SOURCE EXTRACT:
════════════════
In a year in which one woman came within a hair's breadth of being a major party candidate for President and another is on the ticket, and the airwaves and blogosphere are full of conversations about women's role in the world, you might think that 2008 is the year in which "women's issues" came front and center.
However, you would be wrong. This has probably been the year in which actual women's issues have gotten even less than the minuscule amount of attention normally allotted to women's issues during campaign season.
The weird displacement that took place during this campaign, from the primaries on, is that issues surrounding the women candidates as women took up a lot of the feminist oxygen in the room.
In other words, instead of talking about women's issues per se, the One Big Women's Issue became one or the other female candidate.
When the media looked on their checklist of issues and saw that little, tiny category they save for women's issues, they talked about leadership or horse-race non-issues . Is Hillary too masculine? Is she using traditional "women's weapons" (King Lear's name for tears) unfairly against a male candidate? Can Sarah Palin manage a pregnant teenage daughter, a disabled infant, and three other children while serving as Vice President? Is she too pretty to lead? Is she a "mean girl"? Can a woman face down Ahmadinejad or Putin?
════════════════
LISTED ENTRIES:
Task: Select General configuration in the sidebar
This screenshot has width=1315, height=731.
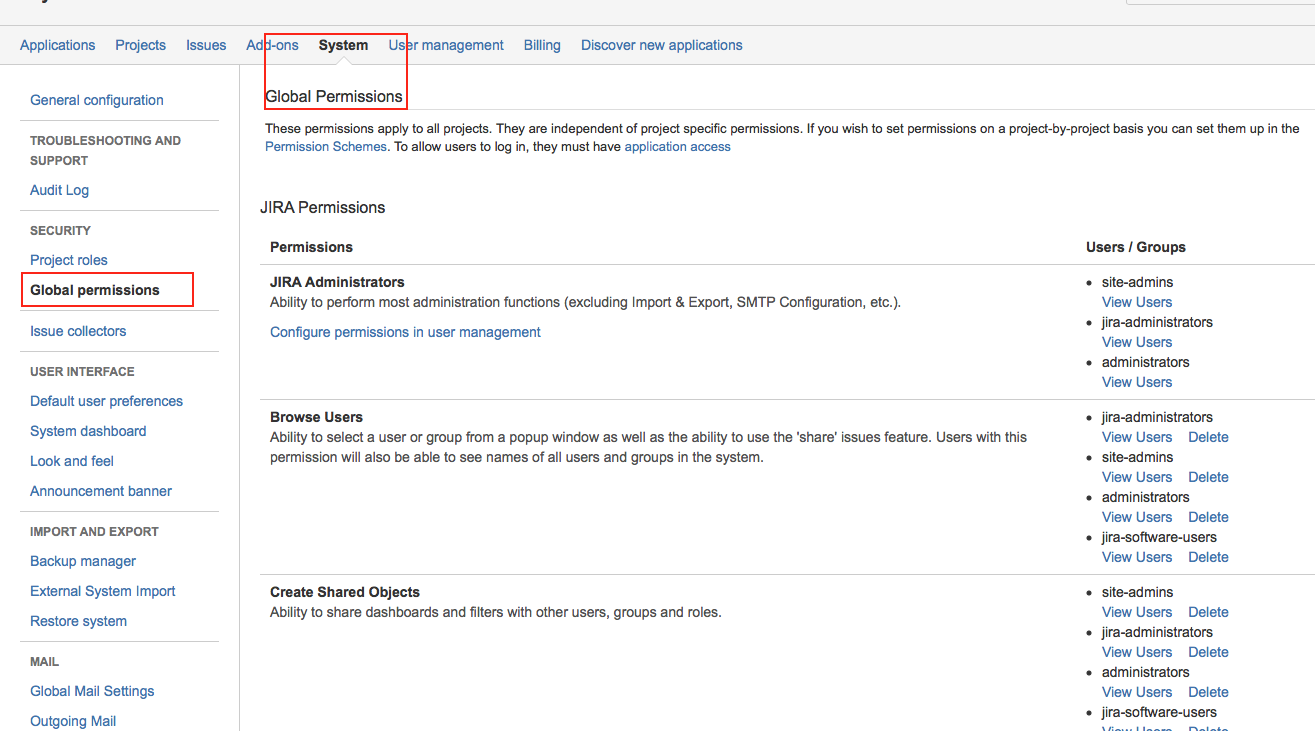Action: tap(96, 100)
════════════════
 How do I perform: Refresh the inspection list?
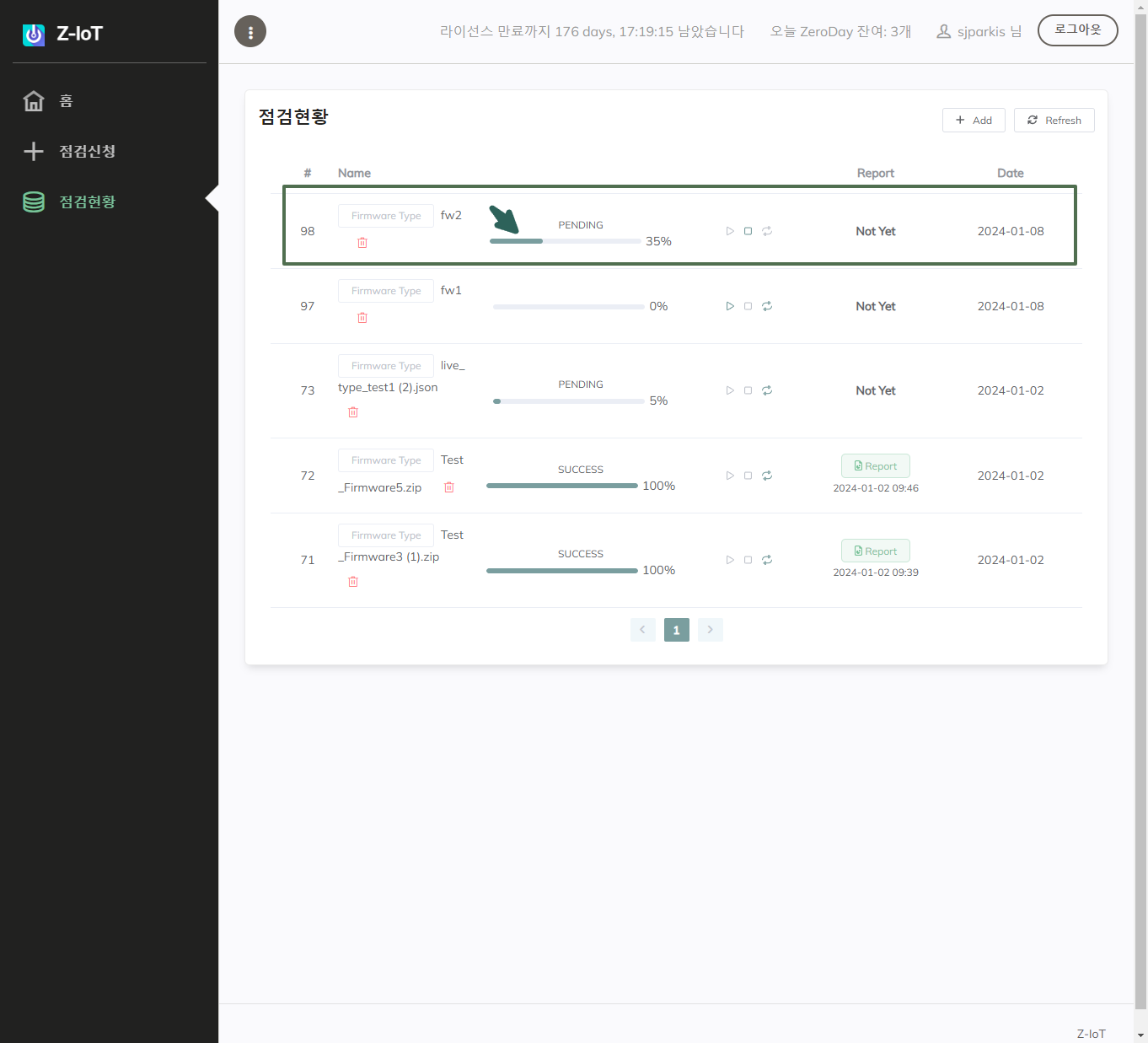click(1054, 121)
════════════════
APPLY WHAT YOU READ:
(1) Swap "campaign season" for "election season" in the passage on women's issues in the 2008 campaign, and give that passage again from "However, you would" up to and including "in the room.".
(2) Carry on the passage on women's issues in the 2008 campaign from the point where it stops.

ANSWERS GIVEN:
(1)
However, you would be wrong. This has probably been the year in which actual women's issues have gotten even less than the minuscule amount of attention normally allotted to women's issues during election season.
The weird displacement that took place during this campaign, from the primaries on, is that issues surrounding the women candidates as women took up a lot of the feminist oxygen in the room.

(2)
These questions fall into two categories: 1) Irrelevant or 2) None of your business.
These questions in no way address women's issues, which to me, mean issues that affect all women at some point in their lives, or many women every day of their lives.
99.999% of us will never run for office. But a hell of a lot of us work, and need equal pay, equal opportunities for promotion, and equitable treatment in the workplace.
Many of us are or will be mothers. We need safe, affordable daycare for our kids and health insurance for them and for us.
Most of us are or will be sexually active. We need access to the birth control of our choosing, regardless of the "moral objections" of some pharmacist. We need access to safe legal abortion no matter where we live. We need to be safe from rape and domestic violence.
In short, we need true equality, full citizenship, and economic equity. Our one connection to women like Clinton and Palin is that we need to be considered equally for the jobs we would like to do, and respected for the work we do.
Those are the real women's issues, and they are just not getting much attention.
So, bizarrely enough, in a year when we had a serious woman contender for President and an actual woman candidate for Vice-President, real women's issues are really getting ignored.